__Tarea solicitada 1__. Según la crónica, ¿por qué se evoca la canción «El frijolito» al escribirla? Explícalo en una o dos oraciones.
__Tarea solicitada 2__. Convierte en una lista el párrafo de la crónica que empieza con «Resulta que ese muchacho» y conserva sus datos principales.

__Fuente__.
● ● ● ●

Recuerdos de las patillas de la gente buena y el Old Parr
“Sembraré maíz con yuca y frijolito, auyama y patilla con bastante ñame, y de ñapa tú te vas a acompañarme para que yo no esté en el monte tan solito.”
“El frijolito” es una obra musical de Diomedes Díaz que en 1980 Poncho Cotes Jr. y Carlos Rodríguez incluyeron en el corte 3 del lado B del LP “El dúo de gala”. Es una canción de amor con un profundo sabor agrario en la cual le promete a la chica llevarla a su roserío, donde serán felices porque la cuchara estará asegurada. Sembrará de todo mientras alimentan su mutuo amor, una de esas canciones que ningún salchipapero se atreve a grabar en la actualidad porque ya la letra es lo que menos importa.
No pude evitar evocar esa canción al escribir esta crónica porque se refiere a la fruta que trajo hoy la inspiración para mí, la patilla, que hoy se conoce en los altos estratos con el nombre rimbombante de “sandía”.
Me encontraba en Monguí, repechado tomándome el chorrito de café servido en el platico de Marquesita Romero, y recibí una llamada de la prima Duvis Acosta para decirme que en la casa había una encomienda para mí. Pensé en un frasco con dulce de leche o algo similar. Momentos después apareció en el lugar Migue, mi amigo de infancia, de aquellos con los cuales jugábamos boliche en calzoncillos. Es un buen campesino a quien el infortunio le impuso el trabajo duro y puro en los montes ajenos con hacha y machete desde pequeño. Sus padres se separaron y sabemos que los muchachos son las primeras víctimas de las decisiones desafortunadas de sus ascendientes. Fue uno de los motivos por los cuales este pobre muchacho nunca asistió a la escuela. Me estremeció cuando me confesó que no sabía leer ni escribir, increíble pero cierto.
Resulta que ese muchacho, para mí lo sigue siendo, permaneció durante más de veinte años en Venezuela y regresó al pueblo con la familia como buen campesino trabajador, con las manos llenas de callos, limpias pero vacías. Me pidió que lo ayudara, que no tenía ni donde estar ni donde llegar, y evidentemente yo, como titular de un apellido de secuestrable y patrimonio de secuestrador, lo único que tengo son dos chicotes de tierra: uno que compré con mi liquidación de once años de trabajo de lunes a domingo en el Seguro Social, y el otro con mi liquidación de la Rama Judicial y la Procuraduría. Son tan pequeños los predios que cuando cuelgo una hamaca de un lado tengo que pedir permiso al vecino para colgar el otro lado. Pues bien, sentí que era mi deber ayudarlo. Le entregué en comodato un pedazo de tierra para que en un ranchito pudiera meterse con su familia y en cinco hectáreas pudiera cultivar sin ninguna contraprestación, solo para agradar a Dios.

● ● ● ●

__Datos mostrados__.
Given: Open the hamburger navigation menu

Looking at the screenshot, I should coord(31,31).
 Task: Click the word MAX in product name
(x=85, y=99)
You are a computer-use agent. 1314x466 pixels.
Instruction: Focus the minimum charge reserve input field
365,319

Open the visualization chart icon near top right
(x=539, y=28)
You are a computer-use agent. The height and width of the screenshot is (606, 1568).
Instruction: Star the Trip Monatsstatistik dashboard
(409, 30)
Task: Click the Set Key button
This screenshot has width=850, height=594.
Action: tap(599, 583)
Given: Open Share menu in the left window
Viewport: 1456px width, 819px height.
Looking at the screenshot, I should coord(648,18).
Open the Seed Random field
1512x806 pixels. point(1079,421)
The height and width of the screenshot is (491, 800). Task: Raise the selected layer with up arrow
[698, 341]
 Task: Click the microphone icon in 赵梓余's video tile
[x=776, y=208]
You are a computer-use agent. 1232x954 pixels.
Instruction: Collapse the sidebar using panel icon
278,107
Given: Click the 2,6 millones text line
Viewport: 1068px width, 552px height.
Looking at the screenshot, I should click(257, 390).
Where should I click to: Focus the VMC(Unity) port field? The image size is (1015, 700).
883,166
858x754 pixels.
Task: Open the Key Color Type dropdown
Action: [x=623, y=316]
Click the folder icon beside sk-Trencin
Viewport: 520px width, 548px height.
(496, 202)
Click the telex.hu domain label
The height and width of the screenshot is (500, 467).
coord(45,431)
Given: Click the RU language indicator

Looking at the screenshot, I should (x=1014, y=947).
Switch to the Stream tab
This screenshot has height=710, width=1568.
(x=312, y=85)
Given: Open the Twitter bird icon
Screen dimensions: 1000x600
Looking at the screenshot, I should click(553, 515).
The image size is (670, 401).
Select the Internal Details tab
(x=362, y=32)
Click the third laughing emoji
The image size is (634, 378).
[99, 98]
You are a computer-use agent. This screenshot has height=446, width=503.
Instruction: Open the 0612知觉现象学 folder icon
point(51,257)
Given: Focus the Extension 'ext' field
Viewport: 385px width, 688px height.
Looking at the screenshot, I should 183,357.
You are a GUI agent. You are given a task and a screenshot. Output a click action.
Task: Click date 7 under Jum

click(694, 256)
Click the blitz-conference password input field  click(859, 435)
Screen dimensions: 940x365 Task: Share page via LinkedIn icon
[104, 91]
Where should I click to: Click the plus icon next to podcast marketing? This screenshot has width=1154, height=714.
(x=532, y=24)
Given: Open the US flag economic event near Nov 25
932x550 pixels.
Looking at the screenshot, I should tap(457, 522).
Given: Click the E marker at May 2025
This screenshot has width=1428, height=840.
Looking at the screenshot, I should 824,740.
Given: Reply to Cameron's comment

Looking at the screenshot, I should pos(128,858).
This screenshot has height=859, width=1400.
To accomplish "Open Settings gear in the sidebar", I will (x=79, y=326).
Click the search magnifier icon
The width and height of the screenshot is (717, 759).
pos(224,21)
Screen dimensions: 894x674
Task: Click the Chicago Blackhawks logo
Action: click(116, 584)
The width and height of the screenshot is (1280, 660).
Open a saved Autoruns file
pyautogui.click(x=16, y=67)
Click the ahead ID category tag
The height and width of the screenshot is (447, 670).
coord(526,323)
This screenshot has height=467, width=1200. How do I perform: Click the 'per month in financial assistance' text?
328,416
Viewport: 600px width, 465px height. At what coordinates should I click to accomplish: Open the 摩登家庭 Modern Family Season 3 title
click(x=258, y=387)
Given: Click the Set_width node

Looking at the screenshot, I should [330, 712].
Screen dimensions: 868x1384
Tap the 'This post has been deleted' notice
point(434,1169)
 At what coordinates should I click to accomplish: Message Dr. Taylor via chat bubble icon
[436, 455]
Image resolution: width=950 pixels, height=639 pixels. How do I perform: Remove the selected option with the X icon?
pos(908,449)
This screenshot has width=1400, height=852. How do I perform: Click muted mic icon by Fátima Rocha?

● ● ● ●

__Resultado final 1__. La canción se evoca porque menciona la patilla. Esa fruta fue la que trajo la inspiración para la crónica, y hoy en los estratos altos se la conoce como «sandía».

__Resultado final 2__.
- Migue pasó más de veinte años en Venezuela y regresó al pueblo con su familia, con las manos llenas de callos, limpias pero vacías.
- Pidió ayuda porque no tenía dónde estar ni dónde llegar.
- Quien escribe solo posee dos pequeños terrenos. Compró uno con la liquidación de once años de trabajo en el Seguro Social y el otro con la liquidación de la Rama Judicial y la Procuraduría.
- Los predios son tan pequeños que para colgar una hamaca hay que pedir permiso al vecino.
- Sintió que ayudarlo era su deber.
- Le entregó en comodato un pedazo de tierra para un ranchito donde vivir con su familia y cinco hectáreas para cultivar, sin ninguna contraprestación y solo para agradar a Dios.